The historical significance of Cambodia in mainland Southeast Asia is considerably disproportionate to its present-day reduced territory and limited political power. Much of the Indochinese mainland, including large chunks of present-day southern Vietnam, Laos, and eastern Thailand was part of the Khmer (Cambodian) state between the 11th and 13th centuries. The cultural sway of Cambodia over other countries, particularly Laos and Thailand, has been colossal.

Early history

It is not exactly known for how long people have inhabited what is now Cambodia, where they emanated from, or what languages they spoke prior to introduction of writing (based on a Sanskrit-style alphabet), about the 3rd century CE. Carbon-14 dating provides indications that people who made and used pottery were present in Cambodia as early as 4000 BCE. Those and ensuing findings suggest that those early people, like present-day Cambodians, were of slight to medium build, consumed a considerable quantity of fish, constructed their houses on wooden piles, and raised pigs and water buffalo.

Whether the early inhabitants of Cambodia arrived originally or primarily from the north, south or west is still debated, as are notions about waves of different peoples moving through the area in prehistoric times. Archaeological discoveries since 1950 suggest that prehistoric mainland Southeast Asia, including Cambodia, had a relatively sophisticated culture. Those finds include artificial circular earthworks believed to be from the 1st millennium BCE. Some scholars have even traced the first casting of bronze and the first cultivation of rice to the region.

Funan and Chenla

Indian influences were the most momentous in Cambodia’s early history during the first centuries CE, when Indian and Chinese pilgrims and traders stopped along the coasts of present-day Vietnam and Cambodia and exchanged metals and silks for aromatic wood, ivory, spices, and gold. Written sources dating from that epoch are almost entirely in Chinese and refer to a kingdom or cluster of kingdoms flourishing in southern Cambodia, known to Chinese writers as “Funan.” Chinese writers talked about the extent of Indian influence in the kingdom and accounted for it by mentioning a local story, dating from the 6th century, of Kaundinya (an Indian Brahman), who went to the region and “changed its institutions to follow Indian models.
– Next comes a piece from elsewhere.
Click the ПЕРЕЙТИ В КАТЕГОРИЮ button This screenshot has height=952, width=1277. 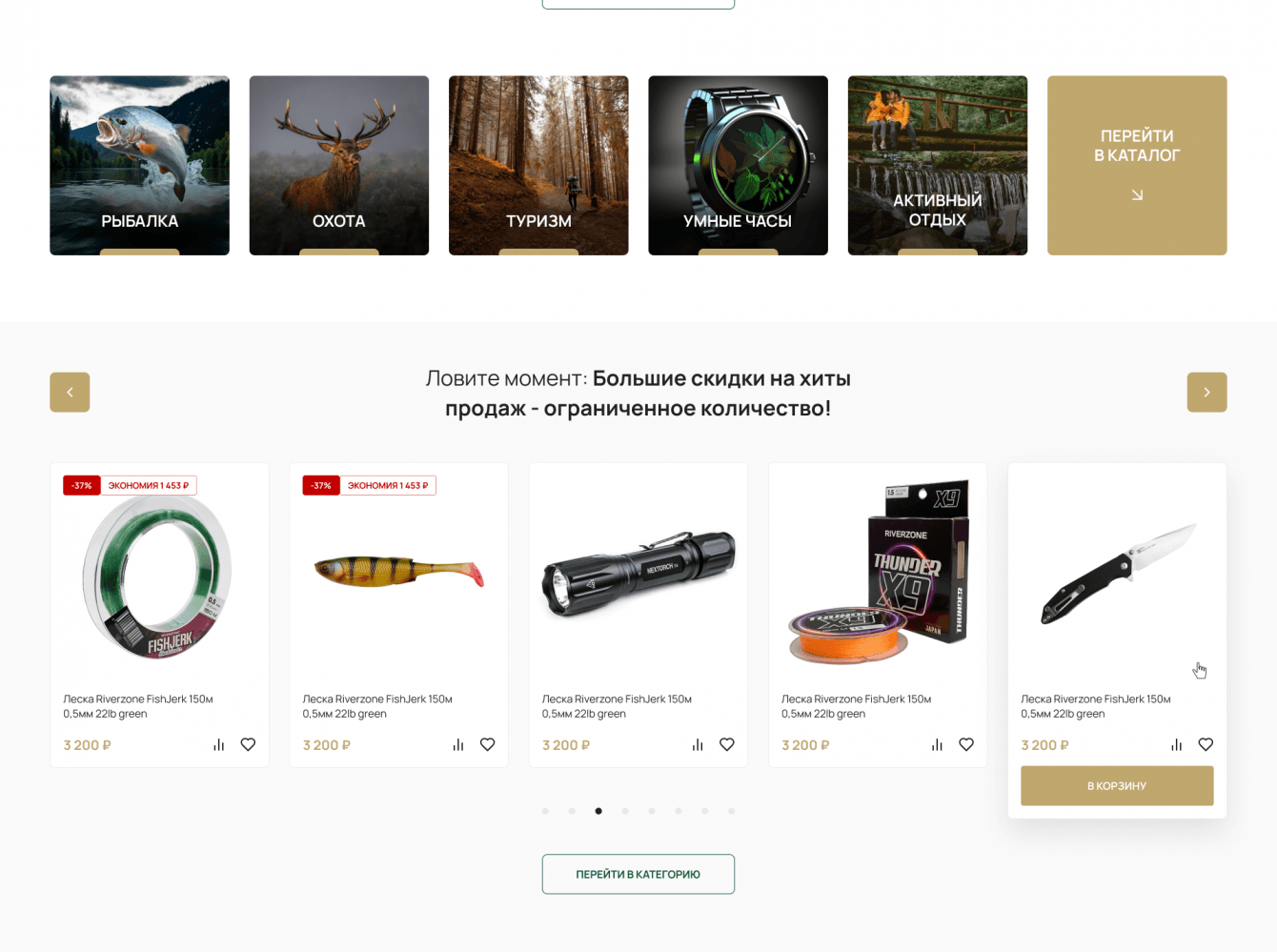point(638,874)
There is no clarity about the confusing political developments that occurred in the Cambodian region between the downfall of Funan in the 6th century and the formation of a centralized state in northwestern Cambodia about three centuries later. It has been commonplace for modern writers to use “Chenla,” the contemporary Chinese term for the region, when discussing Cambodia during that time. Chinese sources suggest that there were in any case two kingdoms in Cambodia, known as “Water Chenla” and “Land Chenla,” that vied for acknowledgement from China in that period. Whereas the geographic centre for both Funan and Water Chenla was situated in the Mekong River delta south and east of present-day Phnom Penh and stretched into what is now Vietnam, the heartland of Land Chenla seems to have been farther north along the Mekong, with a vital cult site called Wat Phu set in present-day southern Laos.